In Oklahoma City, Skydance Brewing has been carving out its niche in the Midwest. It has a two-fold mission: to provide customers with an enriching experience and educate them about Native relationships with alcoholic beverage production.
Skydance was born out of an idea from Jake Keyes, a member of the Iowa Tribe. It got its start in 2018 and was a member of a beer co-op. Learning brewing from his father, the brewery opened its independent taproom and production space in 2021 following a nearly $1 million investment. It recently celebrated its one-year anniversary.
Now, Skydance boasts a bustling nightlife scene, and consumers can find its beers in Walmarts across Oklahoma.
With the IPA craze taking America by storm, a Native-themed version was a brilliant way to attract customers. This type of growth is a testament to the work ethic and product Keyes is creating.
“Over time, I realized you have to brew what you like. If you brew beer you actually want to drink, it ends up showing in the product,” Keyes said about his brewery’s early success.
The brewery utilizes sustainable practices, reusing heated water in the brewing process. “About 500 gallons of that is used to run through our heat exchanger to cool the wort down, and then it gets returned to another tank to heat and use for the next batch,” Keyes explained via email.
Keyes gets his ingredients from all over North America and even from abroad. “We source ingredients from a couple [of] different distributors who carry barley, wheat, and other types of grains from all over the world, including North America and Germany. We do the same with our hops,” he said.
Keyes is part of a small-but-growing community of Native American-owned breweries in the U.S. Currently, only 0.4% of craft breweries are owned by Indigenous people or Alaska Natives. Skydance isn’t deterred, though, as it continues to use its heritage as a tool to tell the story of Native Americans’ complex, historical relationship with alcoholic beverages.
That goes beyond including Indigenous art in labels: artwork, photos, and apparel from the Iowa Tribe line the brewery’s walls. Even the company’s logo contains two eagle feathers, a symbol of dignity among many Native tribes.
“I think our customers have loved it. They are seeing some things in our taproom or on label art that they just don’t get at any other brewery,” Keyes told Consensus regarding customer reactions to these Native artwork incorporations. “Most of our Native followers have expressed pride in what we are doing.”
Native Americans’ relationship with alcohol in the U.S. is riddled with stereotypes. They were barred from even purchasing alcohol until 1953. They have battled misinformation and racism, but the connection with alcohol has been a continual talking point.
Beer is often assumed to be a European export to America during colonialism.

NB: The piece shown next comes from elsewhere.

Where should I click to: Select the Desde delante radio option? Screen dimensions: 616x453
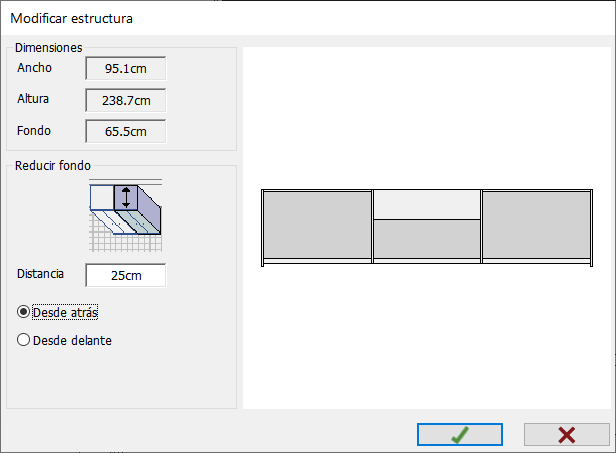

However, Native Americans had been brewing a corn-based alcoholic beverage for centuries before the first English settlers arrived.
The Tiswin beer (or wine) was popular amongst the Apache in Arizona, and the Incans of South America also had Chicha beer.

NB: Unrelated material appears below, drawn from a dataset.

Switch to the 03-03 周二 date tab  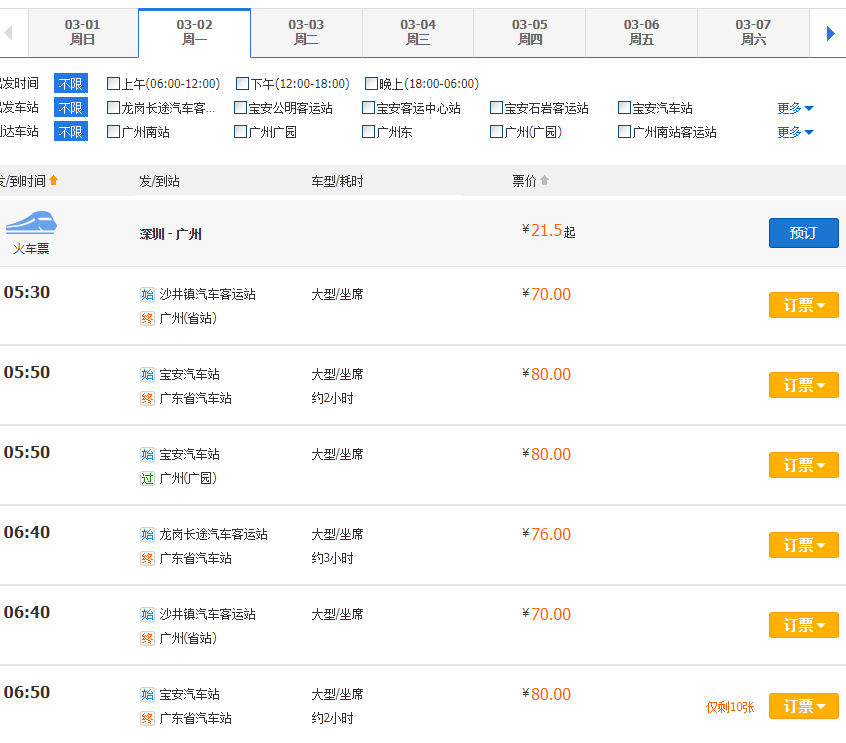click(306, 32)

Native American brewing is about more than understanding the relationships between alcohol and Indigenous Tribes. It’s also about fostering a sense of entrepreneurship among Native people and Tribal business is booming.

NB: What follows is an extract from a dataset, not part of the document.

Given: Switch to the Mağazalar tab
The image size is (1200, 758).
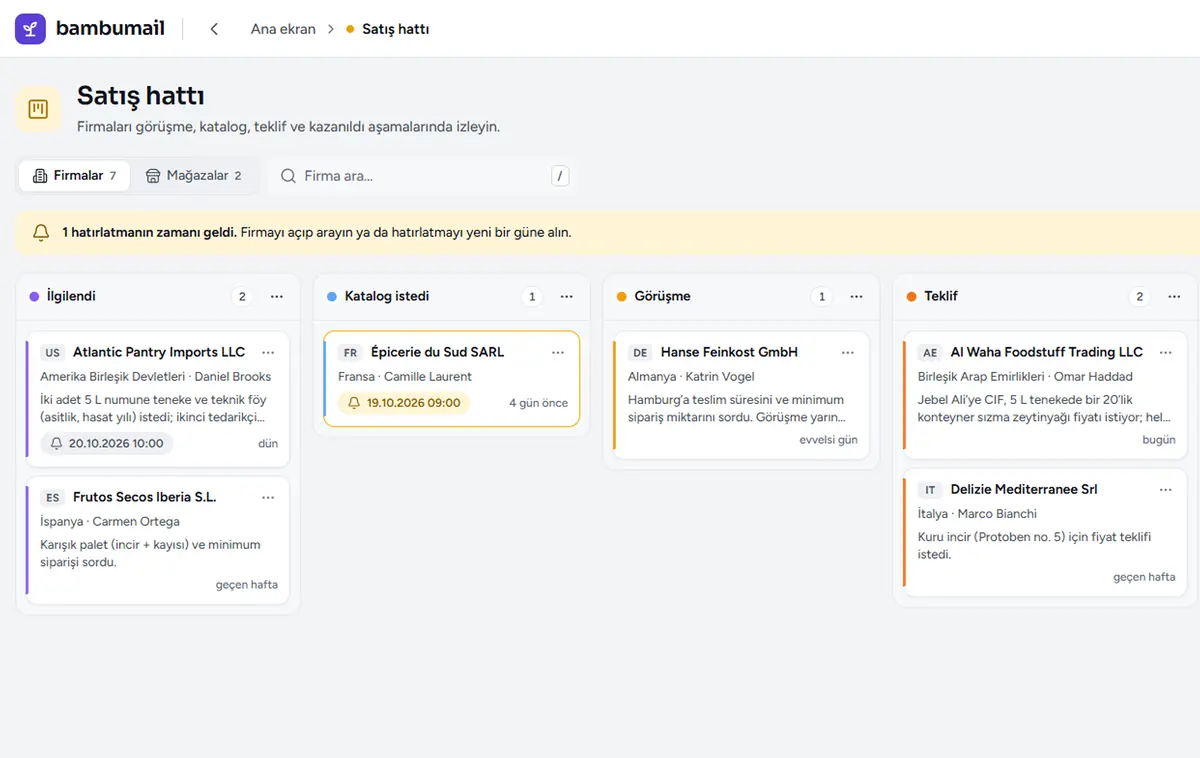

Skydance is one of a few Native-owned breweries that have opened up in the past few years, including Bow & Arrow in New Mexico, Rincon in California, and 7 Clans in North Carolina. They are writing their new history while creating beverage lines with Native heritage in mind.
“You can never count on somebody else to tell your story for you,” Keyes stressed. “If you want it told right, you’ve got to tell it yourself.”